Someday, this Sonam Kapoor film will be a cult film in Bollywood’s history.
Screenshot from YouTube

This is not a review, this is a love letter to a film I have now watched twice in two days. If I could rate Sonam Kapoor’s Ek Ladki Ko Dekha To Aisa Laga as a cardholding lesbian, I’d give it 4.5/5.

Let me explain why. Firstly, because the film is a sign that there can be such a thing as ‘lesbian drama’, even in Bollywood.

The film’s solidarity is not hinged on just one secret about who Sweety (Sonam Kapoor) loves, but how love brings out the best potential in you— including Balbir Choudhary’s (Anil Kapoor) ‘hidden’ talent for cooking. The spectrum of fear in the film ranges from homophobia, internal homophobia to Islamophobia.

Lesbian drama is not just a dysfunction, potentially, it is a tour de force that will challenge patriarchy. Ek Ladki Ko Dekha To Aisa Laga shows how understanding the film’s lesbian character Sweety gives the other heterosexual characters the clarity to fight patriarchy. It’s as if Sweety’s ‘coming out’ to her father, gives the latter the courage to follow his dream of cooking. It also leads to Balbir and Chattro (played by Juhi Chawla) getting into a ‘partnership’.

“In the film, same sex love moves away from the epicentre of queer discourse which usually happens in Delhi and is set in the old world of a small town of Moga (how delightful!).”

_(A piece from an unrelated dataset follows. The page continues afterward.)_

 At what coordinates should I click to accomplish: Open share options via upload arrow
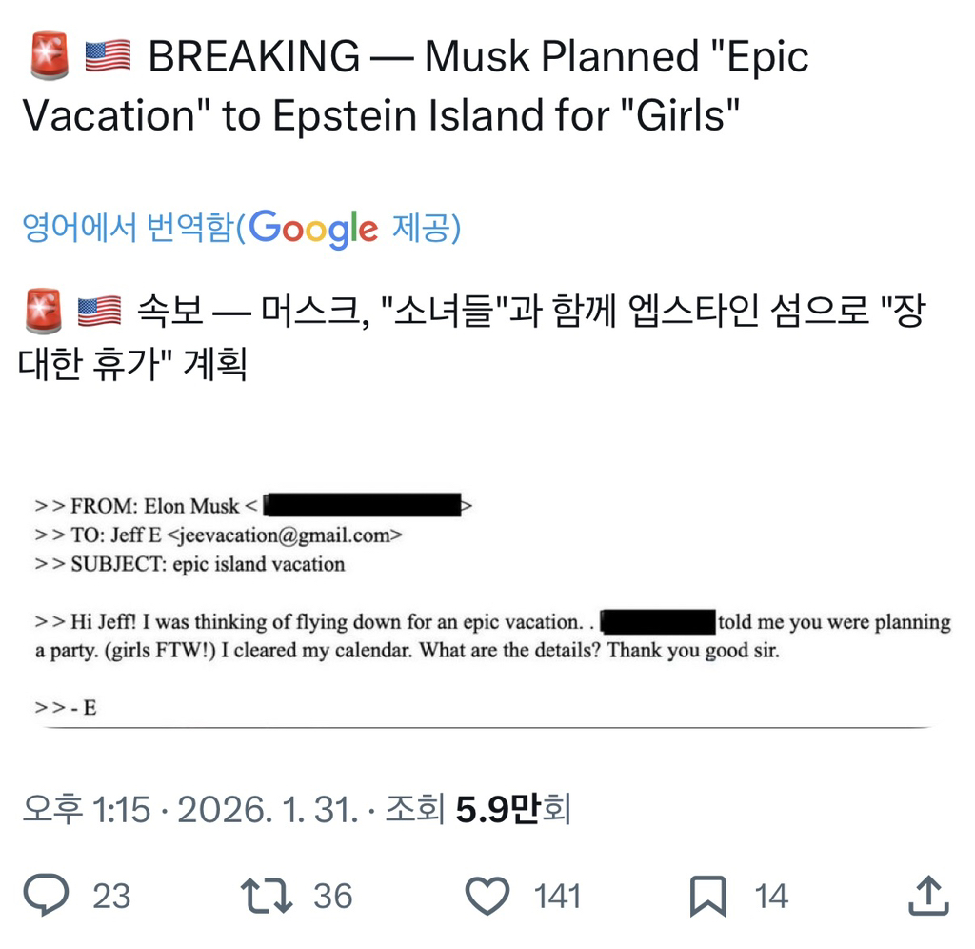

In the film, same sex love moves away from the epicentre of queer discourse which usually happens in Delhi and is set in the old world of a small town of Moga (how delightful!).

Where else will non normative love become transgressive? Who else will love empower?

Away from clever discourse of Delhi and other metro cities, the film’s softness reminds you of a time when we called it “same sex love”. Even if well intentioned queer discourses have intervened meaningfully in our ideas of sex and gender, have we forgotten what it means to love radically and fiercely when we are so caught up in the cleverness of labelling ourselves right through political correctness? Well then, if not political correctness then poetic licence in films like this brings back heart for a community that could do with some hope.

“The film might touch a chord in all of us, but it’s especially raw for the small-town lesbian.”

The film might touch a chord in all of us, but it’s especially raw for the small-town lesbian. At one point, Sweety (played by Sonam Kapoor) said she had just two options before her: run away or die. Growing up in Siliguri, a small hill town in West Bengal I remember being shamed and teased in school― bullied even. The film shows Sonam’s character Sweety being mocked, shunned by her classmates and her friend, a boy, being beaten up for being too ‘effeminate’.

This film fuses head and heart, though it puts heart before logic at times. If you thought softness isn’t political—you have to watch this film. This film touches the softest parts in you—and celebrates love. Unlike other Punjabi, possibly fearful directors from Bollywood who only halfway dip their toes into same sex love through parody, wit and sarcasm, the makers of Ek Ladki Ko Dekha To Aisa Laga are here to warm the cockles of your heart.

Screenshot from YouTube

It is no secret that the straight world’s hypocrisy of contrasts depends on how they have a public and private life while, for them, the queer world of same sex love has public, public and secret lives. If it is not sexuality, there is always some secret that is meant ‘outed’, as the film shows. The film underlines the ridiculousness of resorting to patriarchal ways of making meaning of a situation. When nearing the interval, Sweety shouts, “sabka dimaag ek hi direction mein kyu chalta hain (why do people’s minds run in one direction” you really feel her frustration.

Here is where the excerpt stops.